Pressler later said by email in response to Martell’s comments about treatment that “DOH has provided guidelines for physicians, but ultimately it is the physician who will determine the best treatment for their individual patient based on the specific circumstances of their case.”
Recovery
For Larson, little of the medical knowledge that does exist about rat lungworm disease seemed to be filtering down to the doctors she was seeing on Maui and in Seattle.
In Seattle, she developed meningitis and was treated in the hospital with anti- inflammatory steroids. She quickly began feeling better and returned to Maui unaware about the progression of the disease.
Martell said that there are two critical periods for rat lungworm sufferers: when the worms initially go into the brain and then about three weeks later when they start trying to get out and die.

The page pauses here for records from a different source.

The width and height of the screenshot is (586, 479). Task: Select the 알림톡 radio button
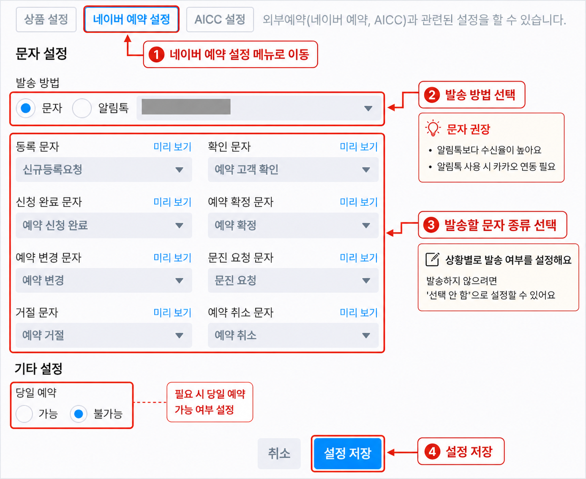[82, 108]
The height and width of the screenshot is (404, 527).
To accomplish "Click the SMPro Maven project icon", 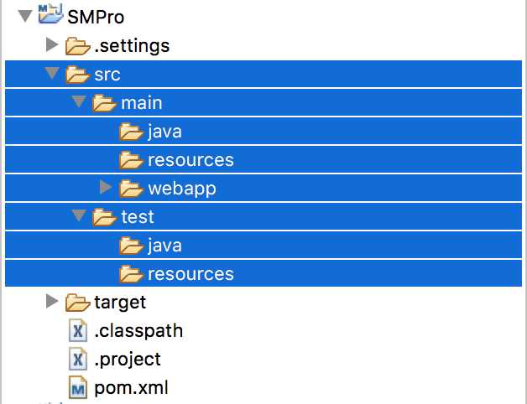I will point(51,15).
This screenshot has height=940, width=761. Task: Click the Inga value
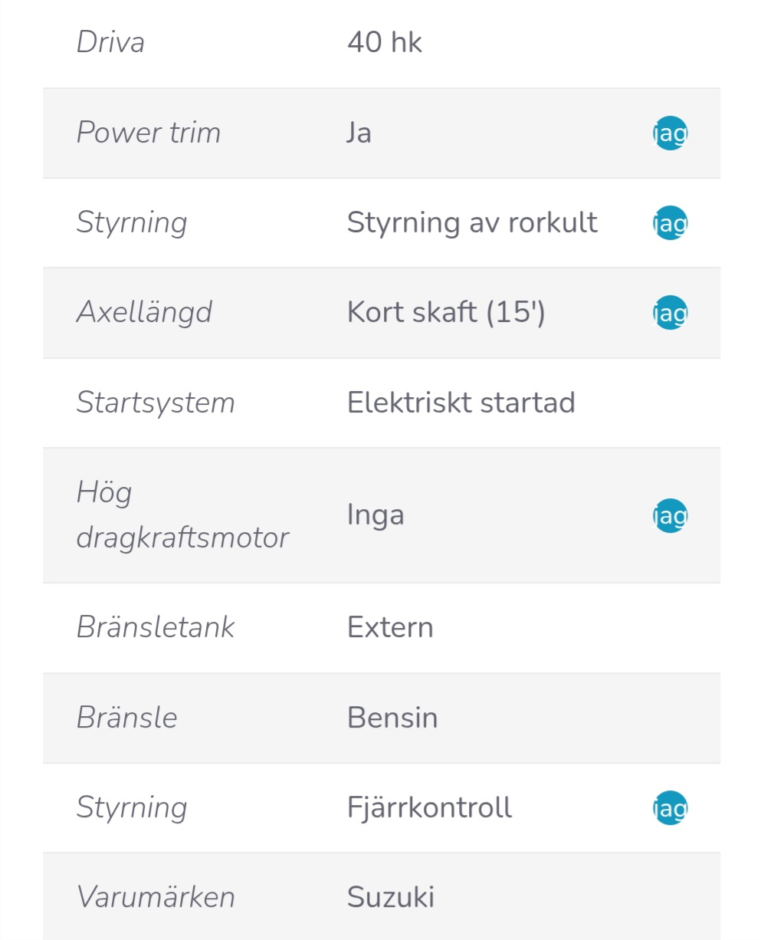click(376, 515)
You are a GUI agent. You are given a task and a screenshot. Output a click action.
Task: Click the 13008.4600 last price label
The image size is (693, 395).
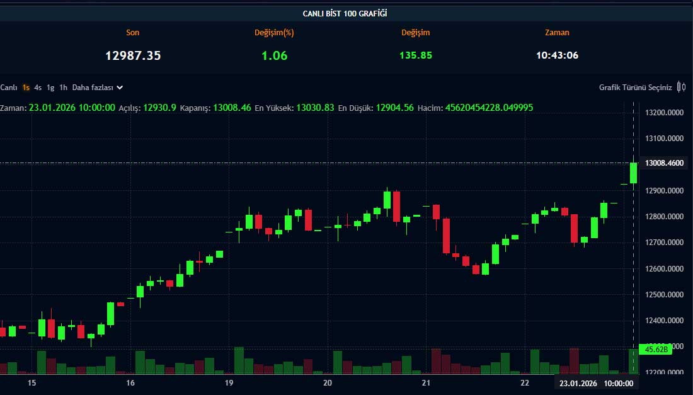663,163
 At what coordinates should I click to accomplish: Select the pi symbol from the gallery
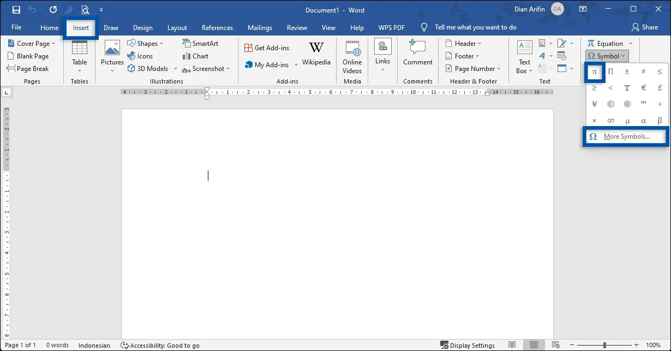pos(594,71)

Back on Maui, Larson’s symptoms grew much worse and she ended up back in the hospital in Seattle. On the flight back to Washington, she said, that her loss of motor function grew so severe that it took her 45 minutes just to open her backpack.
Larson says she’s feeling better, but still battling meningitis. “My body is apparently still working the parasites out of it,” she said.
She’s been battling the disease for more than two months now and thinks that some of the pain could have been avoided if doctors were more informed about treatment options, including the use of anti-parasite drugs.
“If my doctors had had that information when I was there, this whole thing would have been a lot shorter and less painful,” she said.